Why Counseling?

Taking brave steps towards a healthier, happier you.

It can be hard to admit when it’s time to seek counseling. Our society still has a long way to go in normalizing counseling the way going to the doctor is no big deal. You may still think of counseling as something reserved for ‘other’ people – but truthfully, most of us would benefit from counseling at some point in our lives.

For some, seeking counseling is one of the most courageous steps to take.  There’s no questioning that doing so saves lives – both figuratively and quiteliterally.

So much more than "just talking about it"

A counselor is so much more than just someone to talk to (though we definitely do a lot of listening)

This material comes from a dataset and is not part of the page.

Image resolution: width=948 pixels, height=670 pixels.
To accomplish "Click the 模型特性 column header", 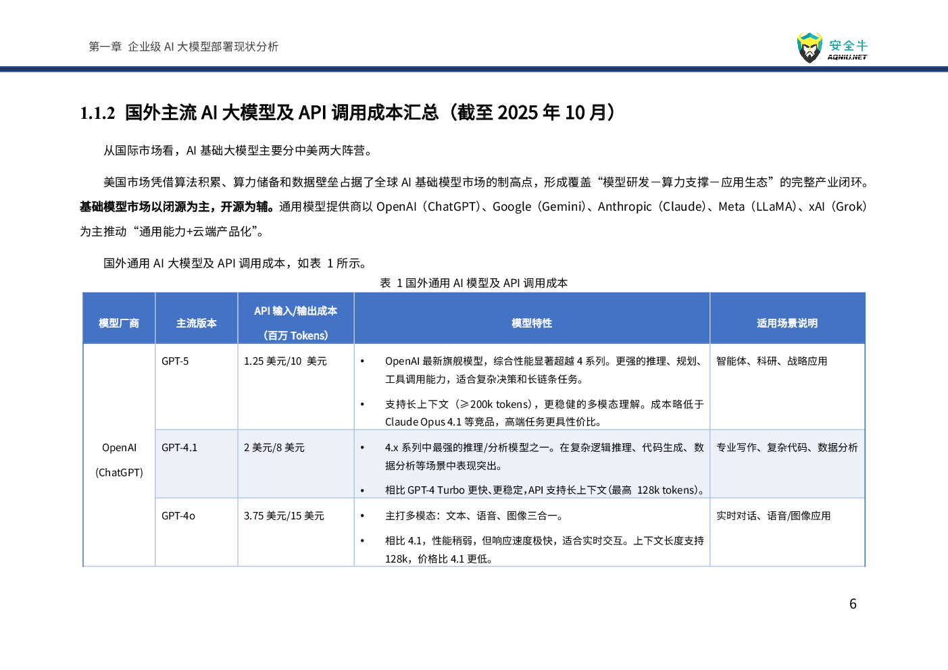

We’re trained and prepared to provide a space for you to feel complete acceptance, confidentiality, and deeply heard. Whereas a friend (no matter how caring) often has their own challenges, preconceptions, and biases, we’re trained to be totally present to you and your situation. To put it simply, when you come in for therapy, I leave everything at the door and approach each session with an open mind and ears to hear.

In addition to listening, we know which questions will help you dive deeper, get to know yourself better, and find your own answers. While I may occasionally offer advice, most often a well-designed question will help you become your own advisor – a process once practiced you can take with you throughout your life.

The benefits:

Research-backed counseling has numerous benefits. Through therapy, you can uncover:

  • Greater personal empowerment
  • A stronger sense of hope for the future
  • Bravery in the face of social stigmas
  • Radical acceptance of life
  • Deep personal insight
  • Enhanced life, social, and communication skills
  • Improved health and wellbeing from a holistic perspective
  • Prevention and management of chronic mental health distress

Therapy tools I use most:

Unconditional Positive Regard

All of us desire to be seen and accepted unconditionally. Many of us do not receive this kind of support in our daily lives - family and friend's affection may be conditional or come with it the threat of judgement. As a therapist who employs unconditional positive regard, judgement is not something I allow in my sessions.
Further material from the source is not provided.